#### [EXERCISE TASKS]
a) According to the article on Mr Arnault's drinks merger plan, what tax bill do GrandMet and Guinness say would result from demerging the non-spirits businesses as three separate companies?
b) Write the next part of the article on Mr Arnault's drinks merger plan, beginning after its final sentence.

#### [DOCUMENT TEXT]
◆ ◆ ◆ ◆ ◆ ◆ ◆

Mr Arnault's aim is to create a pounds 15bn combined wines and spirits business comprising the Moet Hennessy part of his LVMH group, the IDV drinks arm owned by GrandMet and the United Distillers business of Guinness. Under his original proposals Burger King and Pilsbury and Guinness' brewing arm would be demerged.
However LVMH's advisers, BZW, have already been contacted by several investment banks and rival companies expressing an interest in buying Guinness' brewing arm, and Pilsbury and Burger King. BZW has not ruled out trying to broker a deal as an alternative to demerging the businesses.
Mr Arnault would, the sources added, also be willing to accept a deal whereby Burger King and Pilsbury were kept together as one company which would then be demerged from the combined spirits group.
GrandMet and Guinness have complained that demerging the non-spirits businesses as three separate companies would lead to a tax bill of pounds 1.5bn, and that the alternative proposals would still lead to a substantial tax bill. However, Mr Arnault's camp believes keeping Pilsbury and Burger King together would substantially reduce any tax liabilities.

◆ ◆ ◆ ◆ ◆ ◆ ◆

Collected data entries:

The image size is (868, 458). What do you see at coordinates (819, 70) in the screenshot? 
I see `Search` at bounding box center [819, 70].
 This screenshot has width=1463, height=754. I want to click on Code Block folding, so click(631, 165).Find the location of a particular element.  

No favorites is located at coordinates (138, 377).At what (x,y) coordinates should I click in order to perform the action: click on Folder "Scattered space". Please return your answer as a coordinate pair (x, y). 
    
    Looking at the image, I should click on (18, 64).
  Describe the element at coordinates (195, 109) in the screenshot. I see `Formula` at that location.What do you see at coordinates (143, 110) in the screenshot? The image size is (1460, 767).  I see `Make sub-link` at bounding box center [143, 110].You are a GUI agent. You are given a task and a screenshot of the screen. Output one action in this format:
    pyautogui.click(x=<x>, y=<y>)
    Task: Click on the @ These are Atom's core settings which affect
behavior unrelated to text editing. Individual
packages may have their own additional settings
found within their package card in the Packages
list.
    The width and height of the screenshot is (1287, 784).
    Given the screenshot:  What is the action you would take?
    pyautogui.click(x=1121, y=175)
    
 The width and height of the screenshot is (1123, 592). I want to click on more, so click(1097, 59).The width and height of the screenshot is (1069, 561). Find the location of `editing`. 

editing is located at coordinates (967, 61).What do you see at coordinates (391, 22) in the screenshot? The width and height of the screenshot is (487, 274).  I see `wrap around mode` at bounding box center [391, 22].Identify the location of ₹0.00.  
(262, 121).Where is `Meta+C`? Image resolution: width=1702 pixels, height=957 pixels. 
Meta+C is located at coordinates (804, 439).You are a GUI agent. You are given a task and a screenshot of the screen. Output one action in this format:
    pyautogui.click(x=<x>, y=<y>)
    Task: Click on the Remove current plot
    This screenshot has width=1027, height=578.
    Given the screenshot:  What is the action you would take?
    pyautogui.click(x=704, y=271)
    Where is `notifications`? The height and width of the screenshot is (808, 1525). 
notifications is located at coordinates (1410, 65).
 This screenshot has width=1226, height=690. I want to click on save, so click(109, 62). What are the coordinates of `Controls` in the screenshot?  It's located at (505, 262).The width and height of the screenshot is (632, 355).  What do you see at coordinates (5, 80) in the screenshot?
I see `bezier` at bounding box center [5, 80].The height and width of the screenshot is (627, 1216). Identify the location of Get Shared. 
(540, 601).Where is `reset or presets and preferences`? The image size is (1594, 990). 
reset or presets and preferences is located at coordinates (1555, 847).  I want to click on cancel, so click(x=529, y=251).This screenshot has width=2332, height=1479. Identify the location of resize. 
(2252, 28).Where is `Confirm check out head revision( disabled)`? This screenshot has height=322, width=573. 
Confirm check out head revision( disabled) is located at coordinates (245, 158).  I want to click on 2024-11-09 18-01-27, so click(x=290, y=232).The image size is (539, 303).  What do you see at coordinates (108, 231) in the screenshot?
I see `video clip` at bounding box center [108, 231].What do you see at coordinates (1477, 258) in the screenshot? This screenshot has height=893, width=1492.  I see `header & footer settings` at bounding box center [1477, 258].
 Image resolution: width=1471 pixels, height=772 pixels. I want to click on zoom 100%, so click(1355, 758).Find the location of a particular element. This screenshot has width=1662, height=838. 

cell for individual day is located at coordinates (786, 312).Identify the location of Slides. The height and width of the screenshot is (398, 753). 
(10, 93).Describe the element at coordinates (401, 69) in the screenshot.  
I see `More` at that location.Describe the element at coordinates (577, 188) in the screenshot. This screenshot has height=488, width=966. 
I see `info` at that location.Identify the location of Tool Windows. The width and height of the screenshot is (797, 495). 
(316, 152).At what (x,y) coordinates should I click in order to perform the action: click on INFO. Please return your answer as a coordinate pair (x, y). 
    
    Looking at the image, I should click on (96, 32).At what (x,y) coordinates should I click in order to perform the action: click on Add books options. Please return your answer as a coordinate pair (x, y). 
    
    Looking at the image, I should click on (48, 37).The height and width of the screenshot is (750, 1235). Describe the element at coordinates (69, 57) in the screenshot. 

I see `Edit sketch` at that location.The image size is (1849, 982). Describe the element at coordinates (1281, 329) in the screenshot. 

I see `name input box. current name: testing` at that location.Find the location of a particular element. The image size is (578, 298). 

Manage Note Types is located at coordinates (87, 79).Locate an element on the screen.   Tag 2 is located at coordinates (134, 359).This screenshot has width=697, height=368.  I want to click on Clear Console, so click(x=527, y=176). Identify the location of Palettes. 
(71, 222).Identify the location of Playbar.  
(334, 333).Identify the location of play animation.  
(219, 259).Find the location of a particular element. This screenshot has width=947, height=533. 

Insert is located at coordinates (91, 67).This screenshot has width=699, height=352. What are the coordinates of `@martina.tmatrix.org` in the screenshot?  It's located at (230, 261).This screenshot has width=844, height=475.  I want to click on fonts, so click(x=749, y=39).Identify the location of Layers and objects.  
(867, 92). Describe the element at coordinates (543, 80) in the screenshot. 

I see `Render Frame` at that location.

◆ ◆ ◆ ◆ ◆ ◆ ◆

#### [ANSWERS TO THIS EXERCISE]
a) A tax bill of pounds 1.5bn.

b)
Analysts believe there would be no shortage of buyers for the demerged businesses. "Guinness Brewers is one of only a few worldwide brands and is the most likely to attract bidders. There would be great synergies with Anheuser-Busch, the US brewer of Budweiser. Carlsberg and Heineken would also be interested," said one leading drinks analyst yesterday.
Food analysts believe US food groups such as Campbells and RJR Nabisco are most likely to be interested in Pilsbury and Burger King. Unilever, the Anglo-Dutch food conglomerate, would also be in the frame.
Mr Arnault is continuing to lobby GrandMet's shareholders this week in an attempt to gain enough support for his original plans to scupper the straight merger with Guinness. However one institutional shareholder said yesterday: "We have yet to be convinced by Mr Arnault."
Separately, Burger King announced yesterday it was pulling out of France, putting more than 1,000 jobs at risk.
"We have decided to shut the business due to the sustained very lower level of profitability," a spokesman said.